So indeed the oauth bearer token is generated (or being generated), but then the open session crashes - is this a service principal permissions related thing or some configuration missed somewhere?

daniel_sahal
Esteemed Contributor

@harripy 
Looking at the SDK logs - i've got no idea what could happen here. I think that SQL logs could be handy.
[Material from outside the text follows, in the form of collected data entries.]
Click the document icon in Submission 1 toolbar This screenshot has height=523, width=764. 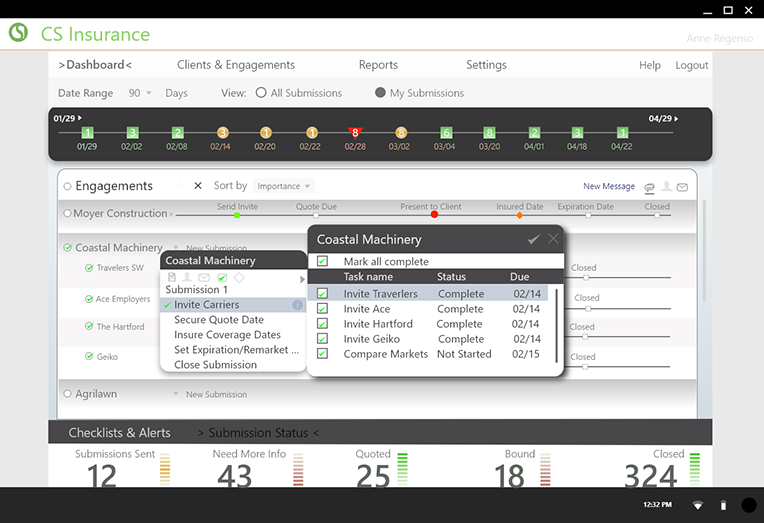click(172, 277)
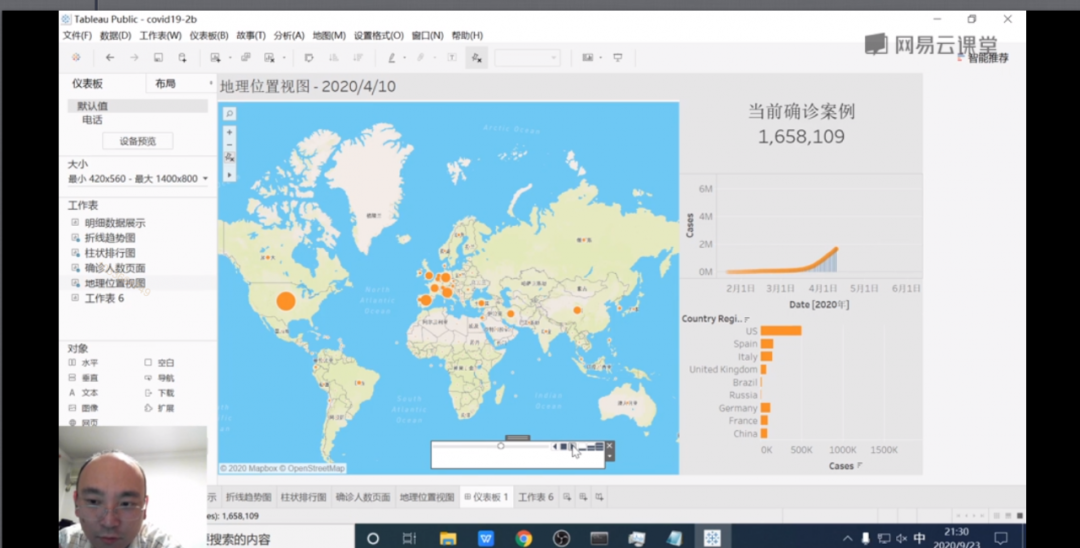Open the 分析(A) menu

click(289, 36)
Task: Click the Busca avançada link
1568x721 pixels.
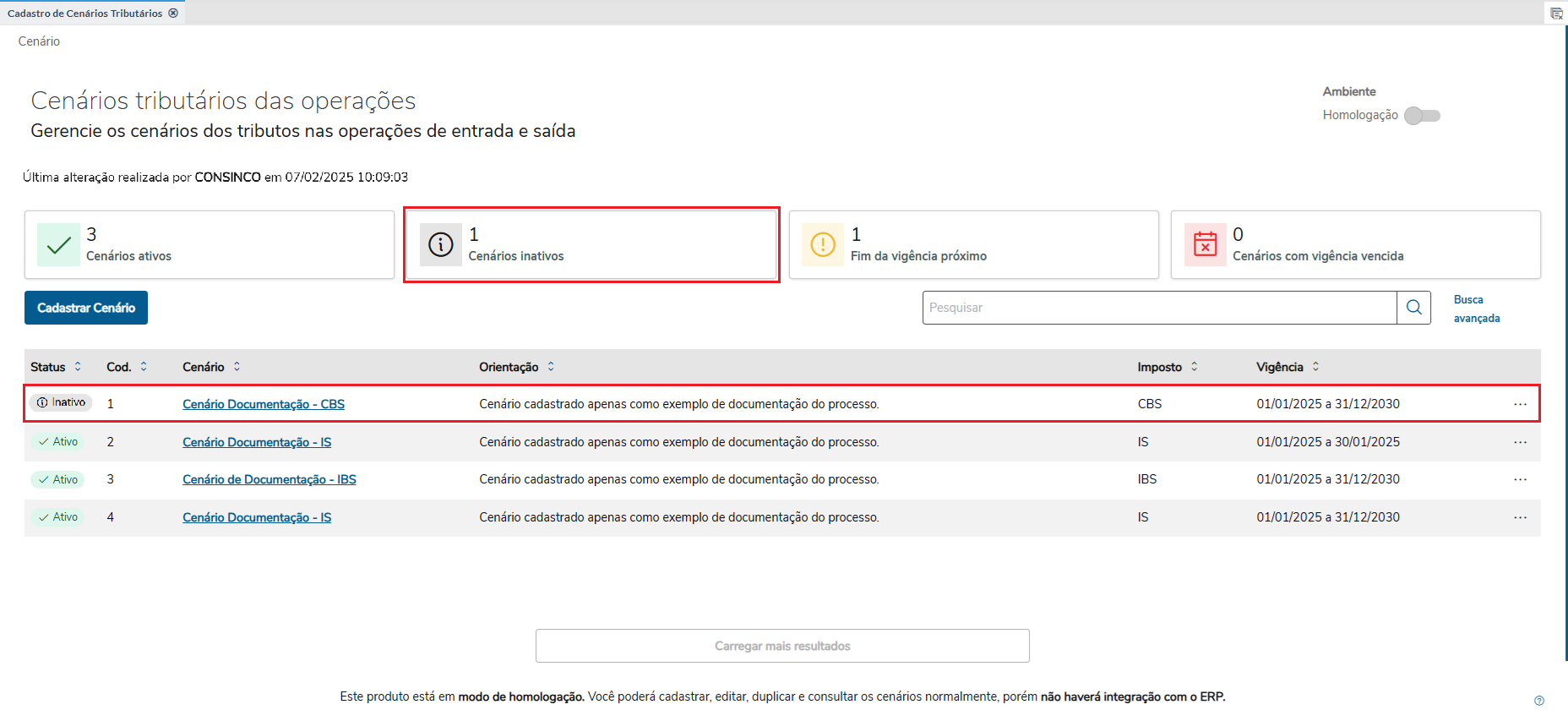Action: (1476, 309)
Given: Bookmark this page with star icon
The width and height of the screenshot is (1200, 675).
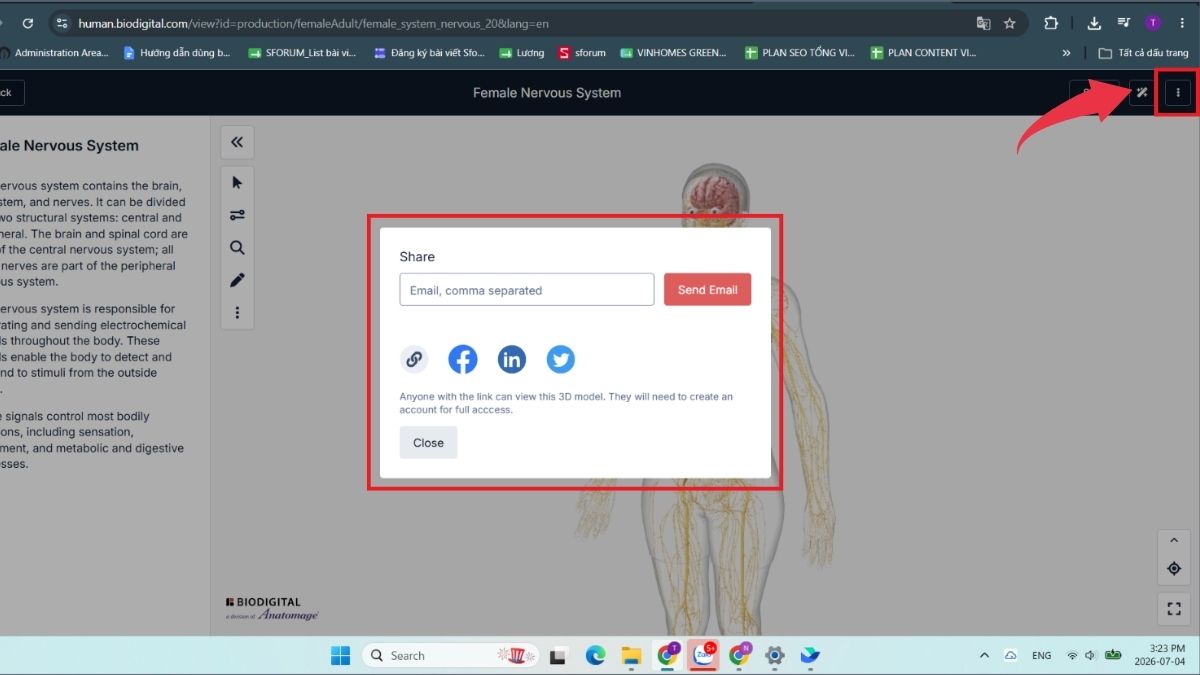Looking at the screenshot, I should tap(1010, 23).
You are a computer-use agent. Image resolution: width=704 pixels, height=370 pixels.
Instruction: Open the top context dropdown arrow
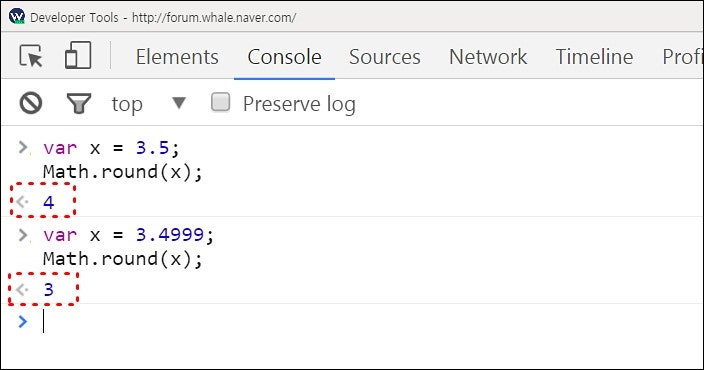click(x=179, y=103)
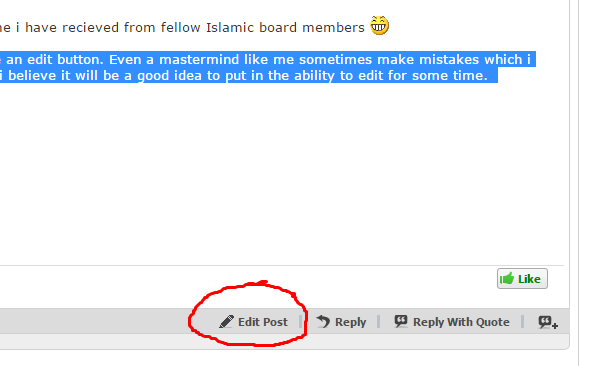Image resolution: width=589 pixels, height=366 pixels.
Task: Click the grinning smiley emoji
Action: point(379,26)
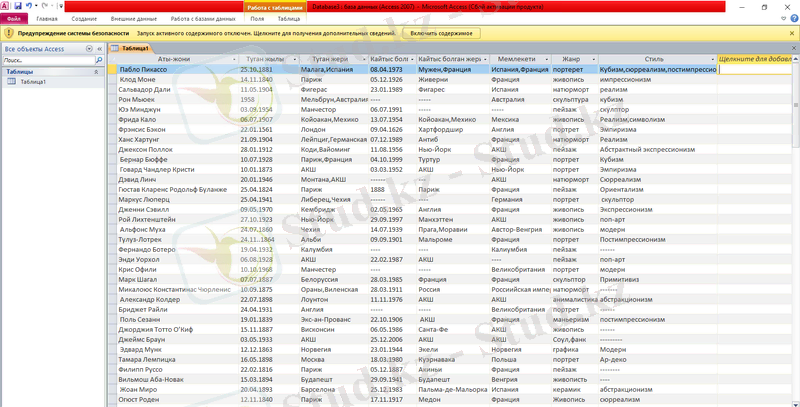Open the Файл menu tab
This screenshot has height=407, width=800.
[x=15, y=19]
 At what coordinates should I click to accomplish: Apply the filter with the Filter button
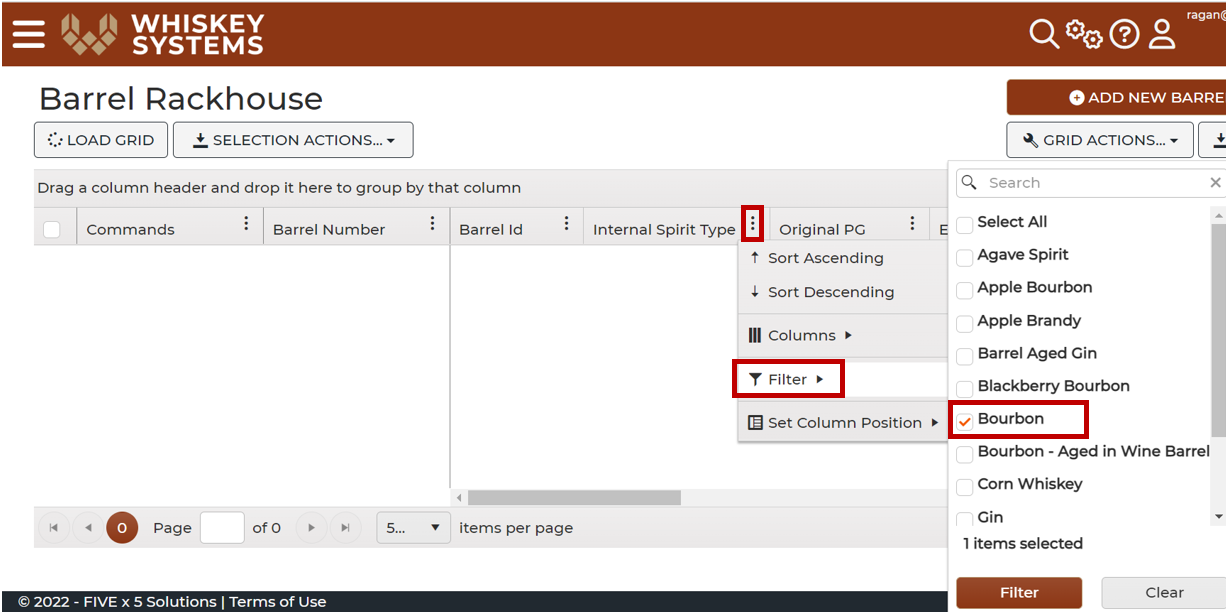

Could you set databricks.sql logging level to DEBUG as well?

harripy
New Contributor III

These log lines will be added with databricks.sql DEBUG:

2024-04-29 08:47:10,276 [databricks.sql.thrift_backend][DEBUG] retry parameter: _retry_delay_min given_or_default 1.0
2024-04-29 08:47:10,277 [databricks.sql.thrift_backend][DEBUG] retry parameter: _retry_delay_max given_or_default 60.0
2024-04-29 08:47:10,277 [databricks.sql.thrift_backend][DEBUG] retry parameter: _retry_stop_after_attempts_count given_or_default 30
2024-04-29 08:47:10,277 [databricks.sql.thrift_backend][DEBUG] retry parameter: _retry_stop_after_attempts_duration given_or_default 900.0
2024-04-29 08:47:10,277 [databricks.sql.thrift_backend][DEBUG] retry parameter: _retry_delay_default given_or_default 5.0
2024-04-29 08:47:10,309 [databricks.sql.thrift_backend][DEBUG] Sending request: TOpenSessionReq(client_protocol=None, username=None, password=None, configuration={'spark.thriftserver.arrowBasedRowSet.timestampAsString': 'false'}, getInfos=None, client_protocol_i64=42247, connectionProperties=None, initialNamespace=TNamespace(catalogName='ade_test', schemaName='manager_test_rdv'), canUseMultipleCatalogs=True, sessionId=None)
2024-04-29 08:47:10,310 [databricks.sql.thrift_backend][INFO] Error during request to server: {"method": "OpenSession", "session-id": null, "query-id": null, "http-code": null, "error-message": "", "original-exception": "'dict' object is not callable", "no-retry-reason": "non-retryable error", "bounded-retry-delay": null, "attempt": "1/30", "elapsed-seconds": "0.00023293495178222656/900.0"}
Traceback (most recent call last):

kavyakavuri
New Contributor

I am facing the same issue with the same error logs as @harripy. Can you please help @Yeshwanth @Dani ?